THINGS TO DO:
1. In the passage on Amtrak route expansion, how often does the Cardinal currently run?
2. Continue the passage on Amtrak route expansion from the point where it stops.

Expansion funds would support longer routes (750+ miles) that were omitted from the national system or discontinued due to factors other than passenger usage, such as political factors or the neglect and abandonment of private railroad infrastructure. Except for Florida, no state has lost more Amtrak service since 2000 than Ohio. The FRA’s Midwest plan and the Senate’s R2E2 legislation offer opportunities to right past wrongs.

Recently, All Aboard Ohio’s board of directors unanimously recommended six service expansions on routes 750+ miles long, therefore making them a federal responsibility. These proposed routes would connect communities with limited transportation choices, that have high ridership potential rail and that might entail lower capital and operating costs. The report includes ridership projections based on average per route-mile usage of all existing long-distance trains nationwide:

  1. Expand to daily service Amtrak’s Cardinal (Chicago-Indianapolis-Cincinnati-Charleston-Washington DC-Philadelphia-New York City). This train currently operates thrice-weekly. Ridership is projected to grow 96 percent to 215,000 passengers per year (the equivalent passenger load of four full 737 jets or 10 full long-distance buses every day).

SUPPLIED RECORDS:
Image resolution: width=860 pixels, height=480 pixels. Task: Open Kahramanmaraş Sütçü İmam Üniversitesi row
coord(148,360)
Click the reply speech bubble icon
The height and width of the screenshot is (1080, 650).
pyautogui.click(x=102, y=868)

THE REPLIES:
1. Three times a week.

2.
  2. Extend Amtrak’s Pennsylvanian service (New York City-Philadelphia-Harrisburg-Pittsburgh) to Chicago via Youngstown, Cleveland, Toledo and Dearborn, MI. Ridership is projected to increase 56 percent to 360,000 passengers per year (the equivalent passenger load of seven full 737 jets or 16½ full long-distance buses every day).
  3. Add a Tidewater section to the daily Cardinal to link Pontiac/Detroit to Norfolk, VIA via Toledo, Columbus, Charleston and Richmond. Ridership is projected at 175,000 passengers per year (the equivalent passenger load of nearly four full 737 jets or eight full long-distance buses every day).
  4. Inaugurate Cincinnati section of Amtrak’s Lake Shore Limited (Cincinnati-Dayton-Columbus-Cleveland-Buffalo-Rochester-Albany-New York City). This new service is projected to carry 195,000 passengers per year (the equivalent passenger load of four full 737 jets or nine full long-distance buses every day).
  5. Restore Amtrak’s Three Rivers via Dearborn, MI (Chicago-Dearborn-Toledo-Cleveland-Youngstown-Pittsburgh-Philadelphia-New York City). This new service on a roughly 12-hour counter-schedule would provide daytime service where the Pennsylvanian extension provides overnight service. Ridership is projected at 200,000 passengers per year (the equivalent passenger load of four full 737 jets or nine full long-distance buses every day).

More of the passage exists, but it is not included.